PROBLEM TO WORK ON:
Retype everything in the passage on the Greek referendum and Wall Street donations from "Do you think" down to "scrapped the referendum.", keeping the wording identical.
===== TEXT PASSAGE
Do you think the Greek government was right to put the question of accepting the economic package to a popular referendum?  Does the world’s economic problems bring us to the limits of Democracy, the possibility that people will not vote to suffer, even when the alternative may be suffering on a far greater scale?  Can you see something like that happening here, with voters rejecting efforts to cut back federal spending AND repudiating new taxes AND demanding ever more entitlements, to the point of national bankruptcy?

UPDATE:  The Greek government has now scrapped the referendum.

Why is Wall Street supporting Obama?

Democrats are attacking Republicans as lackeys for Wall Street.  President Obama has thrown his support behind the Occupy Wall Street protesters.  He wants to pour on more regulations and restrictions to big investors and banks and to take advantage of the public backlash against big corporations.  And yet the denizens of Wall Street are giving Barack Obama much more money than they are giving Republicans.  In fact, Mitt Romney’s old company is contributing more money to Obama  than to their former CEO!

Despite frosty relations with the titans of Wall Street, President Obama has still managed to raise far more money this year from the financial and banking sector than Mitt Romney or any other Republican presidential candidate, according to new fundraising data.
==========
===== DATA EXTRACT
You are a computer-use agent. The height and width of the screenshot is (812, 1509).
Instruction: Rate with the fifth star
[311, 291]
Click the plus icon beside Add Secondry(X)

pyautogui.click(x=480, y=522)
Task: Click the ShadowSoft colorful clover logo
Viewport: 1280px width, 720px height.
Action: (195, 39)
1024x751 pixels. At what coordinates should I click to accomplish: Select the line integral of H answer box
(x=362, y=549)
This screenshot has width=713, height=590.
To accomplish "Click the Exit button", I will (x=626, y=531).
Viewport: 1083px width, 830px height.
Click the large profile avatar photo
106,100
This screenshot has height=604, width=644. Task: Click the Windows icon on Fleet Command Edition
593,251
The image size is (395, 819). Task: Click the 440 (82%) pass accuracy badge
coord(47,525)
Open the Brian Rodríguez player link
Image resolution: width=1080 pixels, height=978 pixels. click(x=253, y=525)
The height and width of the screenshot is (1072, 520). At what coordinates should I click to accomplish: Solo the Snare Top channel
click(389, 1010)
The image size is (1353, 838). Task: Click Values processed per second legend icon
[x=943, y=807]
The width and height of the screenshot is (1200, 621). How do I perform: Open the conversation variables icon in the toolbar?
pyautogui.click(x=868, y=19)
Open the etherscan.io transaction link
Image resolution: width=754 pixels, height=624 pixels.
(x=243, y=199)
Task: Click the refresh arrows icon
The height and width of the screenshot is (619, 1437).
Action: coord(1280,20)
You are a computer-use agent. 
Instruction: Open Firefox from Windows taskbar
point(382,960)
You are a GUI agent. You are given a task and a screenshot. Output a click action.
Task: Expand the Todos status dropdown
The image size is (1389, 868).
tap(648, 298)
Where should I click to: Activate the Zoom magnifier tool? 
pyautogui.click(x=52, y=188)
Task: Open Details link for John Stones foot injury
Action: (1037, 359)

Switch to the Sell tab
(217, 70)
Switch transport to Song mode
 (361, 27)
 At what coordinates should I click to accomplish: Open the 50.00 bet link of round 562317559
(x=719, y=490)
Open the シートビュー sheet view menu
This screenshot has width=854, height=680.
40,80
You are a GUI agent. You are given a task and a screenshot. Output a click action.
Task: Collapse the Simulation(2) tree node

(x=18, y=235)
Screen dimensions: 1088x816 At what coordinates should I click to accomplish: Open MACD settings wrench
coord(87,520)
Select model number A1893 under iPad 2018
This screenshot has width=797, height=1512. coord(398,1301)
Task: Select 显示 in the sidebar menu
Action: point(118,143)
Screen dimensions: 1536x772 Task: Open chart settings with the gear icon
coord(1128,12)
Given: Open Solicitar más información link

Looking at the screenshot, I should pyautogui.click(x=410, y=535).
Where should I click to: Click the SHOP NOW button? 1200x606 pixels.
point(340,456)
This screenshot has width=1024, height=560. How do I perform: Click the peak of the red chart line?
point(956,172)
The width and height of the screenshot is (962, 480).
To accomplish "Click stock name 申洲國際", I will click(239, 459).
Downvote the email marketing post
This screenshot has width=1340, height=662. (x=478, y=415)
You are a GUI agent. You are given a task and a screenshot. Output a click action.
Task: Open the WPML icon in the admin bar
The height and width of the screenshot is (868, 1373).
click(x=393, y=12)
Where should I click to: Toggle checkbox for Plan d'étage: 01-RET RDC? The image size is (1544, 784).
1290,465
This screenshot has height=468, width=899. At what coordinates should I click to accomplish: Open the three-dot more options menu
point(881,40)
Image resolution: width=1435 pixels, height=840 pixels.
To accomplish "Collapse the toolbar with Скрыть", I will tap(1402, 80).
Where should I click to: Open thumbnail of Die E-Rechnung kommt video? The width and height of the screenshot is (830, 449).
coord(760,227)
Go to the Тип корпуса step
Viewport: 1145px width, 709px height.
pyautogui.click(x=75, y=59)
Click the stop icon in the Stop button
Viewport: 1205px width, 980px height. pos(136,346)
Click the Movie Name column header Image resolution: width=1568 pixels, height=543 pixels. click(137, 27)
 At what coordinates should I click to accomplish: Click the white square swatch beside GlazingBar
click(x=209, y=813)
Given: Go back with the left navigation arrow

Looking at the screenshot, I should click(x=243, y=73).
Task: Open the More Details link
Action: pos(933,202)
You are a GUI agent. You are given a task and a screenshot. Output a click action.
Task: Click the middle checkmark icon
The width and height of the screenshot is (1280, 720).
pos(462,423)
==========
OUTPUT FOR THIS EXERCISE:
Do you think the Greek government was right to put the question of accepting the economic package to a popular referendum?  Does the world’s economic problems bring us to the limits of Democracy, the possibility that people will not vote to suffer, even when the alternative may be suffering on a far greater scale?  Can you see something like that happening here, with voters rejecting efforts to cut back federal spending AND repudiating new taxes AND demanding ever more entitlements, to the point of national bankruptcy?

UPDATE:  The Greek government has now scrapped the referendum.